Bioprocessing of common pulses changed seed microstructures, and improved dipeptidyl peptidase-IV and α-glucosidase inhibitory activities

Abstract

Type 2 diabetes mellitus (T2DM) is a leading cause of death globally. T2DM patients experience glucose intolerance, and inhibitors of dipeptidyl peptidase IV (DPP-IV) and α-glucosidase are used as drugs for T2DM management. DPP-IV and α-glucosidase inhibitors are also naturally contained in foods, but their potency can be affected by the food matrix and processing methods. In this study, germination and solid-state fermentation (SSF) were used to alter pulse seed microstructures, to convert compounds into more bioactive forms, and to improve their bioaccessibility. Germination substantially modified the seed microstructure, protein digestibility, contents and profiles of phenolic compounds in all the pulses. It also increased DPP-IV and α-glucosidase inhibitory activities in chickpeas, faba beans and yellow peas. Compared to germination, SSF with Lactobacillus plantarum changed the content and the profile of phenolic compounds mainly in yellow peas and green lentils because of greater disruption of the seed cell wall.
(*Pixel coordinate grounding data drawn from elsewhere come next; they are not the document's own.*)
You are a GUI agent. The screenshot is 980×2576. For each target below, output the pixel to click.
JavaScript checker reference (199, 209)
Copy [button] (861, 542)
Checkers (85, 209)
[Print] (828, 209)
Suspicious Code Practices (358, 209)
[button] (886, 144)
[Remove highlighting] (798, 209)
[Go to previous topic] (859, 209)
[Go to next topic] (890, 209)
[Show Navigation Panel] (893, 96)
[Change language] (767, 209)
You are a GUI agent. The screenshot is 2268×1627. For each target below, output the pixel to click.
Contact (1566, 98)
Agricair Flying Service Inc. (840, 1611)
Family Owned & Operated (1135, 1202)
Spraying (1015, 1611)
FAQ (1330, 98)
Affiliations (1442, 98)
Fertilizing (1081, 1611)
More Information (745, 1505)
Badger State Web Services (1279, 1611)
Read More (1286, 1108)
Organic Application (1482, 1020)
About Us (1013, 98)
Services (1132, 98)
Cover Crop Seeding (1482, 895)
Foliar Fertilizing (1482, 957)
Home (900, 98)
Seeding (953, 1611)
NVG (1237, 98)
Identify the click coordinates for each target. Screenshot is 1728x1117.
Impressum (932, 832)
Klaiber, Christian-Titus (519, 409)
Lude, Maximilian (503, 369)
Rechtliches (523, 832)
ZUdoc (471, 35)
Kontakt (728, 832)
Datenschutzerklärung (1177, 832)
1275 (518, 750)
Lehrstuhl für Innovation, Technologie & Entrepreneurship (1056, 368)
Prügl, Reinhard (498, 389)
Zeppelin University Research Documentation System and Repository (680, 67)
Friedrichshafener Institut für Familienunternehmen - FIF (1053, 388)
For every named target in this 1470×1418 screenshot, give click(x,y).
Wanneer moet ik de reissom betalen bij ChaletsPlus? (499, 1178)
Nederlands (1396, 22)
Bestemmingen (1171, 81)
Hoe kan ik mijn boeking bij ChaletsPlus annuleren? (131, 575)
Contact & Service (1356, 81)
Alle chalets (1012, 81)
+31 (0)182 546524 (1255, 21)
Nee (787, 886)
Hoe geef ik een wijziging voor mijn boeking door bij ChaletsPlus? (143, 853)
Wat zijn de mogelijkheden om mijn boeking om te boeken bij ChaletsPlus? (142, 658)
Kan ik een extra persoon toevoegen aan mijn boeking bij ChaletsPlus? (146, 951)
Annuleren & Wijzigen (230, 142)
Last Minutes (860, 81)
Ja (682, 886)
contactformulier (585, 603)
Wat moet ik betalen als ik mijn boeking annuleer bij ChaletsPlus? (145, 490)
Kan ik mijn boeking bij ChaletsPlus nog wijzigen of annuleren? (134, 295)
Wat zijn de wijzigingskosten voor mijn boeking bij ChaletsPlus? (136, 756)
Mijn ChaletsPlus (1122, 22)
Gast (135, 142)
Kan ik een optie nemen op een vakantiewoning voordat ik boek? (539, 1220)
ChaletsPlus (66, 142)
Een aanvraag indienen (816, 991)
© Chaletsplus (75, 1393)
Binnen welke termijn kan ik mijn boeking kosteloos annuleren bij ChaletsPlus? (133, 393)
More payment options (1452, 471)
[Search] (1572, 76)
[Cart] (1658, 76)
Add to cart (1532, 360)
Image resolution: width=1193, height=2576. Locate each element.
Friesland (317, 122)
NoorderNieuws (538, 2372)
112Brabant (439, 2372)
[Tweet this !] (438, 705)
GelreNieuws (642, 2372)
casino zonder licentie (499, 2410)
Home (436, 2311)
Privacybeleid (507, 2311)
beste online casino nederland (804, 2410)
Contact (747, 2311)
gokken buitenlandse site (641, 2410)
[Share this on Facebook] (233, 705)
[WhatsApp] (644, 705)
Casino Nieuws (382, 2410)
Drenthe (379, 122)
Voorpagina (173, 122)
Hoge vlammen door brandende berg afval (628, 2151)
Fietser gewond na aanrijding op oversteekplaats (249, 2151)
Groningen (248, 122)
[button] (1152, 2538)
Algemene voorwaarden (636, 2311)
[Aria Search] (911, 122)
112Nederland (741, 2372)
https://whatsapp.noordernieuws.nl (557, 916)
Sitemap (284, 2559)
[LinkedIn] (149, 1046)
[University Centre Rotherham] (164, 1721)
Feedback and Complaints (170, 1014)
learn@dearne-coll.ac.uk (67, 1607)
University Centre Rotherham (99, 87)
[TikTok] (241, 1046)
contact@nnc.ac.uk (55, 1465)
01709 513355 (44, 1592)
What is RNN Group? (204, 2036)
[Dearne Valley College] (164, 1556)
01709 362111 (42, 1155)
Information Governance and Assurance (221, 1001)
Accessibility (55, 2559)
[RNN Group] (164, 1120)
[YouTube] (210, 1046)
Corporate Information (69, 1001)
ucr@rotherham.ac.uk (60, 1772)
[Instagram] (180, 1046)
In the same pulses, heat treatment and SSF of flour increased DPP-IV and α-glucosidase inhibitory activities. The results of this study suggest that germination and SSF with L. plantarum are effective and simple methods for modulating phenolic and protein profiles of common pulses and improve the action on DPP-IV and α-glucosidase.

Figure 1

Enzyme inhibitory activity of bioprocessed pulses after in vitro digestion. (Panels A,B): DPP-IV inhibition of germinated (A) and solid state fermented (B) pulse samples. Values are expressed as milliequivalent Diprotin A (mM Diprotin A Eqv/100 mg DW). (Panel C,D): α-glucosidase inhibition of germinated (C) and solid state fermented (D) pulse samples. Values are expressed as milliequivalent Acarbose (mM Acarbose Evq/100 mg DW). CP: chickpea, FB: faba bean, KB: kidney bean, GL: green lentil, YP: yellow pea; S: soaked, SSF: solid state fermentation, HT: heat treatment, G: grinding. Data are expressed as mean ± SD of three independent replicates.

Figure 2

SDS-PAGE profiles of water-soluble extracts obtained from yellow peas (Panels A,B) and green lentils (Panels C,D) by solid state fermentation with Lactobacillus plantarum at 37 °C for 48 h (Panels A,C) and germination (Panel B,D). (Panels A,C): S1–S3: soaking (S1) followed by SSF (S2) and simulated gastrointestinal digestion (S3); A1–A3: autoclaving (A1) followed by SSF (A2) and simulated gastrointestinal digestion (A3); G1-–G3: grinding (G1) followed by SSF (G2) and simulated gastrointestinal digestion (G3). Panel B,D: D0-D3: day 0 (D0), 3 (D3) and 5 (D5) of germination at room temperature (23 °C) in the darkness. ab: albumin fraction; lβ: legumin β; lc: lectin; lα: legumin α; pv: provicilin; vc: vicilin; cv: convicilin; lx: lipoxygenase; 11s-g: 11s globulin.

Figure 3

Panel A–F: Yellow pea visualised by Toluidine blue O. Top: seed coat (testa), brightfield, 20×. Bottom: cotyledon, brightfield, 40×. Panels A,D: soaked; B,E: germinated; Panels C,F: solid state fermented with L. plantarum. c: cuticle; p: palisade cells; o- osteosclereids; pr: parenchyma; al: aleurone; es: endosperm; CW: cell wall; CM: cell membrane; ML: middle lamella; ST: starch; PT: protein. Panels G–M: green lentils visualised by Toluidine blue O. Top: seed coat (testa), brightfield, 10×. Bottom: cotyledon, brightfield, 20×. Panels G,K: soaked; Panels H,L: germinated; Panels J,M: solid state fermented with L. plantarum.

Figure 4

Yellow pea (Panels A–C) and green lentil (Panels D–F) visualised by Calcoflour White Stain, UV light, 20×. (Panels A,D): soaked; (Panels B,E): germinated; (Panels C,F): solid state fermented with L. plantarum.